*To be done:*
**1.** Return the passage from the text on refining kinetic models between "It is also not" and "Refining Numerical Accuracy).", inclusive.
**2.** In the text on refining kinetic models, what resolution setting produces a single-point calculation?
**3.** Continue the text on refining kinetic models from where it stops.

*Quoted text:*

It is also not uncommon for the sensitivities to diverge to extremely large numbers, or just appear to be random numbers. This generally happens if the perturbation size is too small so that there is no measurable change in the values of the function. The best thing to do here is to tune the perturbation size to a slightly larger number and hope for convergence. Sometimes this does not work, in which case it might also be necessary to increase the precision and decrease the tolerance of the model by many orders of magnitude (see Refining Numerical Accuracy).

Refining Numerical Accuracy

A final way to refine a kinetic model is via changing the numerical parameters used for convergence, etc. A few of these parameters will be briefly discussed here:


The resolution determines the number of points between the min/max of the descriptor space. It can be a single number (same resolution in both directions) or a list the length of the number of descriptors. The latter case allows taking a higher resolution in one dimension vs. the other, which is useful if the descriptors have very different scales. It is also worth mentioning that a single-point calculation can be done by setting the resolution to 1. It is important to find a resolution that is fine enough to capture all the features in descriptor space, but of course higher resolution requires more time. It is also worth mentioning that if you want to refine the resolution it is good to pick a number like 2*old_resolution - 1 since this allows you to re-use all the points from the previous solution.

*Extracted entries:*

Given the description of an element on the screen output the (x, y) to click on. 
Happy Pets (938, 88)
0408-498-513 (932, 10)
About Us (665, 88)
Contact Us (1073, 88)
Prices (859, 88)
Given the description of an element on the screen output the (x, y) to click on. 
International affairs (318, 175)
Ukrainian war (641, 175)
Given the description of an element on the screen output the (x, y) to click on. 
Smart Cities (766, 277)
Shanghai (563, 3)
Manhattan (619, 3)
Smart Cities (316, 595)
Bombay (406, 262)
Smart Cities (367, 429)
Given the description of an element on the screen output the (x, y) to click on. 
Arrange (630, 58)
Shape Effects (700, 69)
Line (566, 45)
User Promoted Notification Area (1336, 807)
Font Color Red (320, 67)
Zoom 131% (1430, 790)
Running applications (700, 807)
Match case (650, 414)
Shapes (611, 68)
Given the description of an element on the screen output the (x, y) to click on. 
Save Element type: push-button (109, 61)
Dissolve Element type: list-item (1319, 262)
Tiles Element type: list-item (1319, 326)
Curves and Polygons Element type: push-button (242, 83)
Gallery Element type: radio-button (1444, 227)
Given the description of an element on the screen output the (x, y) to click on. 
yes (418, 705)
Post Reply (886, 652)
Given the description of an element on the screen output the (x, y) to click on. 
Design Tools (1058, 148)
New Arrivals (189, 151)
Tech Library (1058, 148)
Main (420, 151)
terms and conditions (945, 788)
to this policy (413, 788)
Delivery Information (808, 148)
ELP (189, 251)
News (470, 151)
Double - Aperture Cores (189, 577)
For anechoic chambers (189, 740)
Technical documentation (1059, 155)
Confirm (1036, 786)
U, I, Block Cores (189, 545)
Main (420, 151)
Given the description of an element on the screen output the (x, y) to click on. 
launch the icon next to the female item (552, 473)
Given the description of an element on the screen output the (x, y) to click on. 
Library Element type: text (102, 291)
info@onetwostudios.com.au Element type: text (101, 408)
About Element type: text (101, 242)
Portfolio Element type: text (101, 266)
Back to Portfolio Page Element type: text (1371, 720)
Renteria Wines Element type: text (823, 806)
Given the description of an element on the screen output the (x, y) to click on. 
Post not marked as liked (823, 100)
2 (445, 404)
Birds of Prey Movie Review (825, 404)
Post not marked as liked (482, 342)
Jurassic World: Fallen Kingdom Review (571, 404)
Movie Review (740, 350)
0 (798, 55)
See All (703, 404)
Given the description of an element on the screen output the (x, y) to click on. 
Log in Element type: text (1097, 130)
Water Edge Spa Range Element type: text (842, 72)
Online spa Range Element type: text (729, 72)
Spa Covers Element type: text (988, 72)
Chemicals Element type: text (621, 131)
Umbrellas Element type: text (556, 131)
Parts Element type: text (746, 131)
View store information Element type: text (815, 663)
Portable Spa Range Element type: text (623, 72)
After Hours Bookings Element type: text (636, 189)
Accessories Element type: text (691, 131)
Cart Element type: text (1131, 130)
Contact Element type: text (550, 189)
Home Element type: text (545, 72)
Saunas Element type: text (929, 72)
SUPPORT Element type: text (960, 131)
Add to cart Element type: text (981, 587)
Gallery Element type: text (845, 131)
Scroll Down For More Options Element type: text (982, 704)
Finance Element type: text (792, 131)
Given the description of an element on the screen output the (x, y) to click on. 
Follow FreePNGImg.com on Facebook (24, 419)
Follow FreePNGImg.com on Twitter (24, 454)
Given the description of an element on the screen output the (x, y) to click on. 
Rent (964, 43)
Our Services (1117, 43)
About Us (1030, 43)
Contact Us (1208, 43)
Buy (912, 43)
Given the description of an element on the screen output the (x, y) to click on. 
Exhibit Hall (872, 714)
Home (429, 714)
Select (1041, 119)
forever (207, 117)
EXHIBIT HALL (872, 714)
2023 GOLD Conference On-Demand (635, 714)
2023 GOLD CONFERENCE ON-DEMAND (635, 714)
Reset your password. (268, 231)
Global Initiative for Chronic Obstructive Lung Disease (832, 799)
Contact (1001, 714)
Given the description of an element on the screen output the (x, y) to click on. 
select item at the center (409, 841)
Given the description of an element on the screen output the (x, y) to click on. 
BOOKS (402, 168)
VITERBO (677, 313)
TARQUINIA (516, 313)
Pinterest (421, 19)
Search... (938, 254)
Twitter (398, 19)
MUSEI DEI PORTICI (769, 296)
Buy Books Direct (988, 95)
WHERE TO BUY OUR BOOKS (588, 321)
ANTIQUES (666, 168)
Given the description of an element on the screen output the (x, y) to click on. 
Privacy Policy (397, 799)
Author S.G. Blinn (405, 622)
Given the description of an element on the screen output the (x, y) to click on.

*The replies:*
**1.**
It is also not uncommon for the sensitivities to diverge to extremely large numbers, or just appear to be random numbers. This generally happens if the perturbation size is too small so that there is no measurable change in the values of the function. The best thing to do here is to tune the perturbation size to a slightly larger number and hope for convergence. Sometimes this does not work, in which case it might also be necessary to increase the precision and decrease the tolerance of the model by many orders of magnitude (see Refining Numerical Accuracy).

**2.** Setting the resolution to 1.

**3.**
The CO oxidation volcano is shown below at a resolution of 29 (as opposed to 15):


It looks nicer, but doesn’t give much new insight.


This parameter represents the numerical accuracy of the kinetic model. The solutions are found using a multiple-precision representation of numbers, so it is possible to check them to “arbitrary accuracy”. Of course the model will run slower as the decimal_precision is increased, but if the precision is not high enough then the results will not make sense. Generally a decimal_precision of ~100 is sufficient, but for complex models, or when the sensitivity analyses do not behave well, the decimal_precision sometimes needs to be increased upwards of 200-300 digits. If the solutions are correct it should be possible to increase this number arbitrarily and continue to quickly refine the precision of the solutions.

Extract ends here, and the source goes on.